### WHAT IS EXPECTED:
Copy the records below verbatim, from the line containing "Where should I click to: Click calendar" through the line containing "coord(427,24)", both lines included.

### SOURCE MATERIAL:
========
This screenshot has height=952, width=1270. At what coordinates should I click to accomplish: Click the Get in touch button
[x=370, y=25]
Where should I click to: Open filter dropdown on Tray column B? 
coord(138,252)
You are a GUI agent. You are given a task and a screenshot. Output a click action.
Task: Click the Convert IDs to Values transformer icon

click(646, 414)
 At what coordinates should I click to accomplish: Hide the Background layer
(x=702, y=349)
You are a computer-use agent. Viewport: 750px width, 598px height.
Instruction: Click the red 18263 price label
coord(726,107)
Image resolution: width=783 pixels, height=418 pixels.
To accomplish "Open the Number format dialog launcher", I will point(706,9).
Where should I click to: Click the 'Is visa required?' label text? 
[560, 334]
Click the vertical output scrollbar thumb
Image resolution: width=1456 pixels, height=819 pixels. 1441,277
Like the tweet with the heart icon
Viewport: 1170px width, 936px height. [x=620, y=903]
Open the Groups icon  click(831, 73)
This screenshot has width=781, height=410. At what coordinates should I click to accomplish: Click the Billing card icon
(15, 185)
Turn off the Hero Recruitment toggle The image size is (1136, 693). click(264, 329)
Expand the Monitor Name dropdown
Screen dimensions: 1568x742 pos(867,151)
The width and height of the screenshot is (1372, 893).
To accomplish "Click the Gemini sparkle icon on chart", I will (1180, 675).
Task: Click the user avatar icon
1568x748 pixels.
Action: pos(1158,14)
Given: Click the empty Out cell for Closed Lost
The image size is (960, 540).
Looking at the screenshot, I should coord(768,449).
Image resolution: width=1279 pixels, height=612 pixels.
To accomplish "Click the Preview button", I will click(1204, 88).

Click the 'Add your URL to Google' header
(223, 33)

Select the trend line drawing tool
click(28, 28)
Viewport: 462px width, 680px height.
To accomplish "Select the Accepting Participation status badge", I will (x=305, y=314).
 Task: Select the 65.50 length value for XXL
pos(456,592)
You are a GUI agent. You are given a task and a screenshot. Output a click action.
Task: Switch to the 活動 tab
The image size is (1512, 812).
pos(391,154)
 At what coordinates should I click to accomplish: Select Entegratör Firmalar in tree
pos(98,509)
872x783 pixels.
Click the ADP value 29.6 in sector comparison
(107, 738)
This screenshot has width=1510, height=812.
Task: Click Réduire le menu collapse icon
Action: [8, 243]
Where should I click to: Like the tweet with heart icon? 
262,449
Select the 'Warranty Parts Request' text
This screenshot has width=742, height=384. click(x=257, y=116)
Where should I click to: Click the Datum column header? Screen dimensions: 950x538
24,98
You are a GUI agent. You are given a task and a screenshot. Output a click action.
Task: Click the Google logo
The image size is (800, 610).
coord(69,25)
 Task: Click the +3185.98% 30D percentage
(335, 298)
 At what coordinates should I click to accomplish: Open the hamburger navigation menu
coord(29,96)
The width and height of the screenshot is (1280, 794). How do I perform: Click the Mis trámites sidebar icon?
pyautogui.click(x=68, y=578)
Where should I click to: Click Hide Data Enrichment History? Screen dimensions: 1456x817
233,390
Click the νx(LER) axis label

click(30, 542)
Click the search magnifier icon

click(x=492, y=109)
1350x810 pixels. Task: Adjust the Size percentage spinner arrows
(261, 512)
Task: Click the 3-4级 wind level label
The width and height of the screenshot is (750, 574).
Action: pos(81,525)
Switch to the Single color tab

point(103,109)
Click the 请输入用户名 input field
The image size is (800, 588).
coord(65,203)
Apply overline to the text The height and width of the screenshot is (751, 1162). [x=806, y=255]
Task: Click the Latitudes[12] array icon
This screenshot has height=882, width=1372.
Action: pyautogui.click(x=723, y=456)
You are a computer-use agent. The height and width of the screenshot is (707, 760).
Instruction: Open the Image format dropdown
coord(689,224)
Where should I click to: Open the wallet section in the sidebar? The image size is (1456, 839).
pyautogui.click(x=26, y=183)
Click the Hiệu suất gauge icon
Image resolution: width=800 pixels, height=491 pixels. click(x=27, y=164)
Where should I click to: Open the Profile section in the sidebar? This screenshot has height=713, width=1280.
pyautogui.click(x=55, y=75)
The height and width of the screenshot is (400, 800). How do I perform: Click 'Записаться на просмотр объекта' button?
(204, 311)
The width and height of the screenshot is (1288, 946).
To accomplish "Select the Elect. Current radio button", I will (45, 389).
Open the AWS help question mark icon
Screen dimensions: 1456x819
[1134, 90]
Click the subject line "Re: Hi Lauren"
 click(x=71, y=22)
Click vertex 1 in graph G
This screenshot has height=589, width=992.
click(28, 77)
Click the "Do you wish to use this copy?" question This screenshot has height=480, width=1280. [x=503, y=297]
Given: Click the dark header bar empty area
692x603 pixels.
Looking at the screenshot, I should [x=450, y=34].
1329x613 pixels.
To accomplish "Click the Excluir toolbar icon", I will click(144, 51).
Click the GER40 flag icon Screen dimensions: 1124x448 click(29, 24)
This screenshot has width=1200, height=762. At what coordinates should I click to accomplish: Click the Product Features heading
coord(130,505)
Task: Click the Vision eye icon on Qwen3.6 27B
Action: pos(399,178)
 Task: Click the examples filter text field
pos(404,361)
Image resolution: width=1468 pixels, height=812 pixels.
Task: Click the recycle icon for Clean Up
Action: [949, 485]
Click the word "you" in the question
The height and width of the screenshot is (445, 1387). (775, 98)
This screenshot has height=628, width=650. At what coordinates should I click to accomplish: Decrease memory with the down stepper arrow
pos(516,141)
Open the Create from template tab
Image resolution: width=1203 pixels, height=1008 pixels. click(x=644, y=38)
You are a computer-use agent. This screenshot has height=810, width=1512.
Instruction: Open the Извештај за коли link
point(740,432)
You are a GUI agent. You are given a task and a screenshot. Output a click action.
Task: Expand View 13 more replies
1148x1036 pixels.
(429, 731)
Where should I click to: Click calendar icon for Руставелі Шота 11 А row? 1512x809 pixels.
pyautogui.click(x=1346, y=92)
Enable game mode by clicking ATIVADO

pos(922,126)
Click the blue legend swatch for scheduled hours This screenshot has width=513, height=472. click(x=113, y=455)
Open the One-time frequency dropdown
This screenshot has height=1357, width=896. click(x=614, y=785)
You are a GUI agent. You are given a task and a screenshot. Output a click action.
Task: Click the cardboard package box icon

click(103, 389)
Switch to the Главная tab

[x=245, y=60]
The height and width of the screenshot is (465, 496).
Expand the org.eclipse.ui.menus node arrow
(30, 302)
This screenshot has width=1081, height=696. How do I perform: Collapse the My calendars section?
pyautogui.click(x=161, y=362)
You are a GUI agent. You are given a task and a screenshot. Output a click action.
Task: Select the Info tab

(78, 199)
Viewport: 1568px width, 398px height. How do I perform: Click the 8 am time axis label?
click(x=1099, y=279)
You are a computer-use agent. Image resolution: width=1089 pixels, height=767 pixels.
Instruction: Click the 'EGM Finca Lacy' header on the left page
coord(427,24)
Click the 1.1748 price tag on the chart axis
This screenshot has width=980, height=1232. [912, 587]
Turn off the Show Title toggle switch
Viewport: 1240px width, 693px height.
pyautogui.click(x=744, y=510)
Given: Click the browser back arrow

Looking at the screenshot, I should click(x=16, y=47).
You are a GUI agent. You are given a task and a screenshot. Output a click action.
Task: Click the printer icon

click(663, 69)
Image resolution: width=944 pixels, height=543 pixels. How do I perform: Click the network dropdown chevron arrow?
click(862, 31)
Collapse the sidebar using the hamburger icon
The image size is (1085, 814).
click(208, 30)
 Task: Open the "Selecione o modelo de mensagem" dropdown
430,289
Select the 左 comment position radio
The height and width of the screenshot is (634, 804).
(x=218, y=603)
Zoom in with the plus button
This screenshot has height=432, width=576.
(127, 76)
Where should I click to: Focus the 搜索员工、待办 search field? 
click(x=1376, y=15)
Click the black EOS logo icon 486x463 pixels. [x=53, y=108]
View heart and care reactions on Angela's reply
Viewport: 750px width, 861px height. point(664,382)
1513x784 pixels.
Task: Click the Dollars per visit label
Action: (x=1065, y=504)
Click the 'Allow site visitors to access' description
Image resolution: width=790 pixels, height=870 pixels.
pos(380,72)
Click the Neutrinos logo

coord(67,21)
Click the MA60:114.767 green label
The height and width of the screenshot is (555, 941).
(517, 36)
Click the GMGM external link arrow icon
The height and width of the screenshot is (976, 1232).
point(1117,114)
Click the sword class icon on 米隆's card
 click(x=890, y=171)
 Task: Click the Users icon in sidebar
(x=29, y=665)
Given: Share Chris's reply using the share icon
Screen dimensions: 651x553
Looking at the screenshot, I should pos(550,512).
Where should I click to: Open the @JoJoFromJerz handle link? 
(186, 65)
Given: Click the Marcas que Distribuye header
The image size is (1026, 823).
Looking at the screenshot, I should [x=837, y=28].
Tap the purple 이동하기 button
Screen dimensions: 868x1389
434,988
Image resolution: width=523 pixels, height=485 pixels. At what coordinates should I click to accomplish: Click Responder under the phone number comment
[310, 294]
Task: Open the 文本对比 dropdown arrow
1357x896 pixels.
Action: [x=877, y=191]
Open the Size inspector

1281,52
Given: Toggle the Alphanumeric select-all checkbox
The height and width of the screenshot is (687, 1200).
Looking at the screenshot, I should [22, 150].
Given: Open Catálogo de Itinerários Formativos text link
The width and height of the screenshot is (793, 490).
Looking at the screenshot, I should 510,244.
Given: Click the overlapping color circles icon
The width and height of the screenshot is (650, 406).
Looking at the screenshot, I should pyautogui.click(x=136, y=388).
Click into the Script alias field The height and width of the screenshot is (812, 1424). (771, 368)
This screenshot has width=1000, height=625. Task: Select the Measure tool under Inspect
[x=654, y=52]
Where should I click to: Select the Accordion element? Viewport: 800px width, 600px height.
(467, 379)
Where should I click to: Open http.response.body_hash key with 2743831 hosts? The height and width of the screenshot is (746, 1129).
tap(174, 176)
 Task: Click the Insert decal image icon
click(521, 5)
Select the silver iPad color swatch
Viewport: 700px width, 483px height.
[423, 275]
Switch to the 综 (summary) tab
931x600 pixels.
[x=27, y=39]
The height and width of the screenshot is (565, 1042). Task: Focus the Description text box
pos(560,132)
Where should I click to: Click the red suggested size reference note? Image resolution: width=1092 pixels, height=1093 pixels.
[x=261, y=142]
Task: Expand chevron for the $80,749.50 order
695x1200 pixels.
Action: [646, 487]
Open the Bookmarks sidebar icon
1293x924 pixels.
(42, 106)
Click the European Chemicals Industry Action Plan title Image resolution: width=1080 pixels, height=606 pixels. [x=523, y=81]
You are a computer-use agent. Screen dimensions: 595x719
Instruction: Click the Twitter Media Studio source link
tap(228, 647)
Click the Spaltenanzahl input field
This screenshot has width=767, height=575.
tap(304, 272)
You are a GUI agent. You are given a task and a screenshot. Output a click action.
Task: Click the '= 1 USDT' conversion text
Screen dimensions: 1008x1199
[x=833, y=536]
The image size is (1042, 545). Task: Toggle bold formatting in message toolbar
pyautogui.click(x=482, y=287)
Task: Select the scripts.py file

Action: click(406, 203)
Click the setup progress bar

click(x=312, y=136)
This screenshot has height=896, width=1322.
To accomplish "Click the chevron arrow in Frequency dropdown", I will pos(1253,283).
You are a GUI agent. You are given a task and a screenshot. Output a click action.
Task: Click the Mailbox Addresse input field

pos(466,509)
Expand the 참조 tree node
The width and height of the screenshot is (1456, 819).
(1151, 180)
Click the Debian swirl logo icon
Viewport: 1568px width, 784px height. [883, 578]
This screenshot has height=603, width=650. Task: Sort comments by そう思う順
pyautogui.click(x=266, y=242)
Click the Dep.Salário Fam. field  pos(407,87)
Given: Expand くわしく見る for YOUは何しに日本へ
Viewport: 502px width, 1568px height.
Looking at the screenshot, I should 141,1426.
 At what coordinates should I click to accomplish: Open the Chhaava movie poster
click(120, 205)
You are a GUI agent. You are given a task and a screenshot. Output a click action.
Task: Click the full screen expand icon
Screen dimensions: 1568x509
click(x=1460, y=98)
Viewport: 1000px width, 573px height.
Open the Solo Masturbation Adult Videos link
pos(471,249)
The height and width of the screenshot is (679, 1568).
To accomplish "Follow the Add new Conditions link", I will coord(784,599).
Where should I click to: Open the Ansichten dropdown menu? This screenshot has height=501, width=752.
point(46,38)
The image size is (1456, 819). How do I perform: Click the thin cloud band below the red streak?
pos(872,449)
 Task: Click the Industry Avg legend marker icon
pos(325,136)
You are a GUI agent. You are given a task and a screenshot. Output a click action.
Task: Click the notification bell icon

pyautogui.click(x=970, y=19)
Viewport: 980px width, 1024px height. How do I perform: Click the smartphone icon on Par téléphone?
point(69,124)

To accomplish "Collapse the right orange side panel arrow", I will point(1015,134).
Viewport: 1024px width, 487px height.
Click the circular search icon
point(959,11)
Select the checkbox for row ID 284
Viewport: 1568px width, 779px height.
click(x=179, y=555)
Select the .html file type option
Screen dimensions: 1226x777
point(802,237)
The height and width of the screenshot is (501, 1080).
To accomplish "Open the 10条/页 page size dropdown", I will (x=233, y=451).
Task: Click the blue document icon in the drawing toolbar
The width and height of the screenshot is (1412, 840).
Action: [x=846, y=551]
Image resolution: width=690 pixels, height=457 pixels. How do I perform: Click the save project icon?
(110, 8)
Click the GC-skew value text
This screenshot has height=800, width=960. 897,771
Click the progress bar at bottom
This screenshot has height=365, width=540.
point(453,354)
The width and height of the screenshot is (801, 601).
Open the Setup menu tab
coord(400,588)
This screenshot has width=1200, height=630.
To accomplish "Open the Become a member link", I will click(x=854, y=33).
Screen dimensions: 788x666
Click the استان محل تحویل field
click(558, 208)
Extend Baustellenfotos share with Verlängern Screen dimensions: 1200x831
========
### FINISHED TASK:
Where should I click to: Click calendar icon for Руставелі Шота 11 А row? 1512x809 pixels.
pyautogui.click(x=1346, y=92)
Enable game mode by clicking ATIVADO

pos(922,126)
Click the blue legend swatch for scheduled hours This screenshot has width=513, height=472. click(x=113, y=455)
Open the One-time frequency dropdown
This screenshot has height=1357, width=896. click(x=614, y=785)
You are a GUI agent. You are given a task and a screenshot. Output a click action.
Task: Click the cardboard package box icon

click(103, 389)
Switch to the Главная tab

[x=245, y=60]
The height and width of the screenshot is (465, 496).
Expand the org.eclipse.ui.menus node arrow
(30, 302)
This screenshot has width=1081, height=696. How do I perform: Collapse the My calendars section?
pyautogui.click(x=161, y=362)
You are a GUI agent. You are given a task and a screenshot. Output a click action.
Task: Select the Info tab

(78, 199)
Viewport: 1568px width, 398px height. How do I perform: Click the 8 am time axis label?
click(x=1099, y=279)
You are a computer-use agent. Image resolution: width=1089 pixels, height=767 pixels.
Instruction: Click the 'EGM Finca Lacy' header on the left page
coord(427,24)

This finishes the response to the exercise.